It starts with talking — and eating — together. By the time she took the stage by storm, the Queen of Creole Cuisine, Leah Chase, had already started cooking the lunch at her famous restaurant Dooky Chase. Though 94 years old, the activist and restaurateur radiates more life than an eager child, talking about the incredible group of people she has met throughout her life. She laughs at her children for asking her not to be political and proudly states, “You have to be political today. You have to be involved. You have to be part of the system. Look how it was when we couldn’t be a part of the system.” Chase knows too well the progress that has been made for women just in her lifetime — and how much more there is to do. In the midst of the civil rights movement, Dooky Chase served as a space where white and black people came together, where activists planned protests, and where the police entered but did not disturb. To her, it begins with talking, with sitting next to each other and discussing differences and commonalities. Still bustling today, Dooky Chase represents more than a place where people eat: It is symbolic of political transformation as it has “changed the course of America over gumbo and some fried chicken.” And, just in case anyone is concerned that she will retire anytime soon, Chase assures us that so long as she’s living, she will also be doing.
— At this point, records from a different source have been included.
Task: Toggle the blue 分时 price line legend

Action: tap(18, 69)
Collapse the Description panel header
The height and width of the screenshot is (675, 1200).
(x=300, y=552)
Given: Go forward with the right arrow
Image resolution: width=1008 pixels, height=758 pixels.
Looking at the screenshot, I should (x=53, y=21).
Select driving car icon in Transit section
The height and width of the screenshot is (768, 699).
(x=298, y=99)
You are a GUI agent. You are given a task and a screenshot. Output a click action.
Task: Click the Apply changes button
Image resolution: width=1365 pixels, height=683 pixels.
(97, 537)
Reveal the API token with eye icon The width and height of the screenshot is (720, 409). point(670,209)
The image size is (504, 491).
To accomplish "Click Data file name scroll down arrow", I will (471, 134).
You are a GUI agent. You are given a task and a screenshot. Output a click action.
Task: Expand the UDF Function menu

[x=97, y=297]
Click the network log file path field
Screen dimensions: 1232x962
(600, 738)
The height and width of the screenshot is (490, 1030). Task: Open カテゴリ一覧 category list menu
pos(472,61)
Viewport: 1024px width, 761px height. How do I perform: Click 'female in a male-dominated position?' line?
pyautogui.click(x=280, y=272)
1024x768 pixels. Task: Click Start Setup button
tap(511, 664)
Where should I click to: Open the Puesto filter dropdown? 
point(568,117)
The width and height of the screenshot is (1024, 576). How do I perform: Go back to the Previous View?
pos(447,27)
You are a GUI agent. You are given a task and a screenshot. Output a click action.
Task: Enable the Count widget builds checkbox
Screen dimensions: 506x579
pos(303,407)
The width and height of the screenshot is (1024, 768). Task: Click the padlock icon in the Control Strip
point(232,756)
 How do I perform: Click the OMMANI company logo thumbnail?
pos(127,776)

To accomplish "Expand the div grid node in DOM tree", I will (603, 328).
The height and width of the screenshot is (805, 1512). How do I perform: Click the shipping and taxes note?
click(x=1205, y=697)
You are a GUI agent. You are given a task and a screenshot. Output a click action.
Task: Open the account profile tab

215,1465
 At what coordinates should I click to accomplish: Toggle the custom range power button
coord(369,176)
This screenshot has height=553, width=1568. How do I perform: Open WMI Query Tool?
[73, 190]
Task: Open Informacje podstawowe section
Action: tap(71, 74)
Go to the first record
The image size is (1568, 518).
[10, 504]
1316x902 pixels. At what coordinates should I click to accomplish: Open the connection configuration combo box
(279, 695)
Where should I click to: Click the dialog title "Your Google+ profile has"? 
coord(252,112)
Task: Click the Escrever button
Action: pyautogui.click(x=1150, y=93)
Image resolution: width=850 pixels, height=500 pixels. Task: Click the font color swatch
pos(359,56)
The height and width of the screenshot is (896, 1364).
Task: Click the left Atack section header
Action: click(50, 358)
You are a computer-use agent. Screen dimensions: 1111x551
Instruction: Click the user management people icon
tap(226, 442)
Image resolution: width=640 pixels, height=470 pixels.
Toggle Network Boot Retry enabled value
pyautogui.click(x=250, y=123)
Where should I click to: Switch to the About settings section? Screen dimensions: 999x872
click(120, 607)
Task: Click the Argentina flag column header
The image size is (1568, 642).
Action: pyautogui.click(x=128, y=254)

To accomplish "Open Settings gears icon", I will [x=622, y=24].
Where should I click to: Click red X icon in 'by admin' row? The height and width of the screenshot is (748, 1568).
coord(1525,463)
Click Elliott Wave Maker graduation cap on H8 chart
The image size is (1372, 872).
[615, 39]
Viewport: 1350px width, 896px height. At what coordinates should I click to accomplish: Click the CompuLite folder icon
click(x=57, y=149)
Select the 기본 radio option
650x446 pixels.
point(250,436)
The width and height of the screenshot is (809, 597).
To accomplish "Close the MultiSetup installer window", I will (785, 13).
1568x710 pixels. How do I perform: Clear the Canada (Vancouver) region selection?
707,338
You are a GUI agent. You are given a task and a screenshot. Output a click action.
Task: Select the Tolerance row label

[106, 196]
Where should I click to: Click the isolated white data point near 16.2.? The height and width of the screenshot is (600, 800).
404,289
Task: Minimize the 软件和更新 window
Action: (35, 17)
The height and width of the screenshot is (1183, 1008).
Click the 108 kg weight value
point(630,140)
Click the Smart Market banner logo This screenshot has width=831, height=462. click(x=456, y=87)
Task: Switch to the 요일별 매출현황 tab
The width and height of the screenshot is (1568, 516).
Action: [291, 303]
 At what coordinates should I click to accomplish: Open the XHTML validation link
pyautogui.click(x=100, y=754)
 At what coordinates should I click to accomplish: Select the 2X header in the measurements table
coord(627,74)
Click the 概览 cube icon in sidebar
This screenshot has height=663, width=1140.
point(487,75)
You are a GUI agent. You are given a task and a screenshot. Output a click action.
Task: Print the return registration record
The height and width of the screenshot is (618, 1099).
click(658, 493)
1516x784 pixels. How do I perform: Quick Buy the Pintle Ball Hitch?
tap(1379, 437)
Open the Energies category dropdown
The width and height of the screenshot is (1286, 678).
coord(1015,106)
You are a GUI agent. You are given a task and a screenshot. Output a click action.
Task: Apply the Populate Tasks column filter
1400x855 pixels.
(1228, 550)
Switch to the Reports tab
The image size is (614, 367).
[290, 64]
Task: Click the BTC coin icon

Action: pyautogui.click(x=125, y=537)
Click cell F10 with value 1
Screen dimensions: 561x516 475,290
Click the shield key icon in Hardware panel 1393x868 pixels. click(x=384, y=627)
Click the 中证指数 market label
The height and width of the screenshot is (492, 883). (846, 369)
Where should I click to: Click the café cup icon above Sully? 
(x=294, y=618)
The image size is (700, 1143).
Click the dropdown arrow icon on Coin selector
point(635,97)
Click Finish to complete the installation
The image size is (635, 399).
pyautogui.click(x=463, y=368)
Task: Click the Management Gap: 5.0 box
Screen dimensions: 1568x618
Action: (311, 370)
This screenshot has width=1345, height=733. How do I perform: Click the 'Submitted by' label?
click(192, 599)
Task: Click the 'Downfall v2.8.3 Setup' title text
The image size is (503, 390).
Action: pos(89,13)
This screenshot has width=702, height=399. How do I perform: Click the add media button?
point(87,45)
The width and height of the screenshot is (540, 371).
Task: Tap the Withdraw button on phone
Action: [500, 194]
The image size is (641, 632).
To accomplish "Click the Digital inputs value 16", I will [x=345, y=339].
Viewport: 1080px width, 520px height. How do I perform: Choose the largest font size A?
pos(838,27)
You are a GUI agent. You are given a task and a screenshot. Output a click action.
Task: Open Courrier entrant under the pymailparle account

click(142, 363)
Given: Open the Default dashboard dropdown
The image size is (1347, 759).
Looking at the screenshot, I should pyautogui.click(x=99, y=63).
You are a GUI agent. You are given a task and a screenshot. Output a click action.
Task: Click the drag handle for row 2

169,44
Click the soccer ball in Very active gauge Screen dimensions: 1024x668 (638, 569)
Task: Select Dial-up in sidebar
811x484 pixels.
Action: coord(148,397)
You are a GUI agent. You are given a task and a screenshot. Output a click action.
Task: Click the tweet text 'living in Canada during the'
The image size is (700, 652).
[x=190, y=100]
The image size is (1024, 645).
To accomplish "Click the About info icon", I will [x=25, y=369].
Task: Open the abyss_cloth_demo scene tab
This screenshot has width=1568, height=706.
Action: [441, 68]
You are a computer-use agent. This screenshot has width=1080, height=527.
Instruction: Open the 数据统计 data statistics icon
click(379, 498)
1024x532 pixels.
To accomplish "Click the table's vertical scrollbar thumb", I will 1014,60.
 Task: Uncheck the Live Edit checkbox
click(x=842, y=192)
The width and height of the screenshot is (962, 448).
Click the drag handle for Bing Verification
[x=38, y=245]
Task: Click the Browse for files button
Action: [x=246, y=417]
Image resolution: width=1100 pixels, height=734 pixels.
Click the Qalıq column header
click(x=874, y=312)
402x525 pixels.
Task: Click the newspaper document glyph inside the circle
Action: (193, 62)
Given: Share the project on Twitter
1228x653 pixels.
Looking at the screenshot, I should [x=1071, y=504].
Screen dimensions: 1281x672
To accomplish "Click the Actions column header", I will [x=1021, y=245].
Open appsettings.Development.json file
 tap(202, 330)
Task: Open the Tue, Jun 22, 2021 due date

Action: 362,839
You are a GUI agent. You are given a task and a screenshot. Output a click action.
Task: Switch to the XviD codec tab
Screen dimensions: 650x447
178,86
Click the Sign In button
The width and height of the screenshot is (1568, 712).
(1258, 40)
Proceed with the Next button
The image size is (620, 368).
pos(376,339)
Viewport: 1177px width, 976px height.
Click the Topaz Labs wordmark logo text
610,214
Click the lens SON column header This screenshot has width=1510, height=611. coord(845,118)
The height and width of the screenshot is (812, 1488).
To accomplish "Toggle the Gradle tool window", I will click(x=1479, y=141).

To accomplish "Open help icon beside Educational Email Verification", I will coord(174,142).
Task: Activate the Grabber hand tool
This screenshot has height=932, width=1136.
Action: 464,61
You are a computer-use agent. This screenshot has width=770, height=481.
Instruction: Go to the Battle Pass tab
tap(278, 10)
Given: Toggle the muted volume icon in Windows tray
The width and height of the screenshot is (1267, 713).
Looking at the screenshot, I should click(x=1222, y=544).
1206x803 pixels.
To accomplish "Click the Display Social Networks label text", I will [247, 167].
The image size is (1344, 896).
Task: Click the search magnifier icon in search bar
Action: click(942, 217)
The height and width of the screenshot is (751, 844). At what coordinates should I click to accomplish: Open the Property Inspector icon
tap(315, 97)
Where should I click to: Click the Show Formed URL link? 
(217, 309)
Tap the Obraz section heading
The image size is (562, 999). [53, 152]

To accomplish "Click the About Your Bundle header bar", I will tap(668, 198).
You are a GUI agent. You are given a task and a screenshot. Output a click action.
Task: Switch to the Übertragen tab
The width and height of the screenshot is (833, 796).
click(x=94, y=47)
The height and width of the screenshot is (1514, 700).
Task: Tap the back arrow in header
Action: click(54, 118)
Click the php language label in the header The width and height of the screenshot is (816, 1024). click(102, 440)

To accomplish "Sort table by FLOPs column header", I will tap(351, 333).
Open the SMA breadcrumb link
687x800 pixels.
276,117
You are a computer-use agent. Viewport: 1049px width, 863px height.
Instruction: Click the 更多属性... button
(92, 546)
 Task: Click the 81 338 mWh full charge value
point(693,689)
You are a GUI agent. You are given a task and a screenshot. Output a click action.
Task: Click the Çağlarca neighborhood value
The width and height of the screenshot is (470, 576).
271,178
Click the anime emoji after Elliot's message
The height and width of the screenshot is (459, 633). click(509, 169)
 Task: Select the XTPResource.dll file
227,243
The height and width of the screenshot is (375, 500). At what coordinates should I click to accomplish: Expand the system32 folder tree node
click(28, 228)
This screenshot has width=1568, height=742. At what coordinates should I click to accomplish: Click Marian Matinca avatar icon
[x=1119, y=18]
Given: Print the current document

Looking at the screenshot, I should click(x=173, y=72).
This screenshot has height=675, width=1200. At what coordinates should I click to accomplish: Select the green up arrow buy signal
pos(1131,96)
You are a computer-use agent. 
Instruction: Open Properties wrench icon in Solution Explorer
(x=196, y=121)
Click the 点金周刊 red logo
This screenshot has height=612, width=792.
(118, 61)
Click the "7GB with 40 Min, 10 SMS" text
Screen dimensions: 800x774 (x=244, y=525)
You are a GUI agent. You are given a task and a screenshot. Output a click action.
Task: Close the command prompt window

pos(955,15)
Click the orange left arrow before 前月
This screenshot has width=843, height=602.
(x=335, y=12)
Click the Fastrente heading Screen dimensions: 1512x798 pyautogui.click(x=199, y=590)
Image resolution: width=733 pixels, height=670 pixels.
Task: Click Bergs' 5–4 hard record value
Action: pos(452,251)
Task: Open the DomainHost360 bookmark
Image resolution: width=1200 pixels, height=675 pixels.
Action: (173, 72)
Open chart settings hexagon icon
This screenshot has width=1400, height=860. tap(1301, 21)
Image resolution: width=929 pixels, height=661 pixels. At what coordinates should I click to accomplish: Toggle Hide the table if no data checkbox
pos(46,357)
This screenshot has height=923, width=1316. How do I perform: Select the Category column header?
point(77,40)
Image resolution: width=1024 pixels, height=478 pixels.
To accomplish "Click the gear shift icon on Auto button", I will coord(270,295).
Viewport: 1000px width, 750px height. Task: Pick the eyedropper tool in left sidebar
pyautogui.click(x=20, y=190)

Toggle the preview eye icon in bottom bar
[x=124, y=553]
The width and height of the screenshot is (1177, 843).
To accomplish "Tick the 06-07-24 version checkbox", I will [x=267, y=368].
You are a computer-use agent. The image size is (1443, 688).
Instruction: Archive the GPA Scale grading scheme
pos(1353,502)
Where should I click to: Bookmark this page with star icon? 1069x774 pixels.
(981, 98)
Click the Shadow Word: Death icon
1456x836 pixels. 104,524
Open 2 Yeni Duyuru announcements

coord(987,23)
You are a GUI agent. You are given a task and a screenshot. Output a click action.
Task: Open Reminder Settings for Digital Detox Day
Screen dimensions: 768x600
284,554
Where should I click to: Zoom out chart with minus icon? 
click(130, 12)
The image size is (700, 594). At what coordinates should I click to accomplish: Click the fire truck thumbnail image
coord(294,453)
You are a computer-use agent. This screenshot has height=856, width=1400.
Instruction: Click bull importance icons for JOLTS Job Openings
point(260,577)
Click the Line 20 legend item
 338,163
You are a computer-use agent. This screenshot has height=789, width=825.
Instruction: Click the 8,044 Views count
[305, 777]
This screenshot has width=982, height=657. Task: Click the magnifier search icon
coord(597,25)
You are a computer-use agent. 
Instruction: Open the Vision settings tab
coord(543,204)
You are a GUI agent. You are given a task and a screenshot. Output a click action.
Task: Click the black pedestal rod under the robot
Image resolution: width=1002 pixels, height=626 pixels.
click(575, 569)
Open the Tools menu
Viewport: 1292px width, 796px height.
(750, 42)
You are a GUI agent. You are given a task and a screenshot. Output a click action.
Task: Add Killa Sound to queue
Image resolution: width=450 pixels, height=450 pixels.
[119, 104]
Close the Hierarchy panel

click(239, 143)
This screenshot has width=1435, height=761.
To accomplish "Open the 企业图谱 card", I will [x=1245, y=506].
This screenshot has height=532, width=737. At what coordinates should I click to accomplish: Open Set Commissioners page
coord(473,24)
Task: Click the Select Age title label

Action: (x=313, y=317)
Musimbi Kanyoro is head of the Global Fund for Women, funneling money worldwide into making lives better. Photo: Ryan Lash / TED

Promoting equal generosity. Like so many of the speakers who’ve stood on the TED Women stage this week, Musimbi Kanyoro is the child of a dynamo. Says Kanyoro of her mother, who lived in a farming village in western Kenya: “she was a little bit like Melinda Gates, but with a lot less money.” Her mother supported the education of scores of children and organized the community, especially the women, to solve problems. She embodied isirika, a Maragoli word that means “caring, together, for one another” or “equal generosity.” Today Kanyoro practices isirika on a much larger scale as president and CEO of the Global Fund for Women, one of the world’s leading foundations for gender equality. There are a few principles of isirika that she encourages people to follow: embrace and recognize each other’s common humanity; value each person’s ideas, skills and contributions, no matter how small; those who possess more also enjoy the privilege to give more. “What would happen if we made isirika into our default?” Kanyoro wonders. “What could we achieve for each other? For humanity?” Let’s find out — together.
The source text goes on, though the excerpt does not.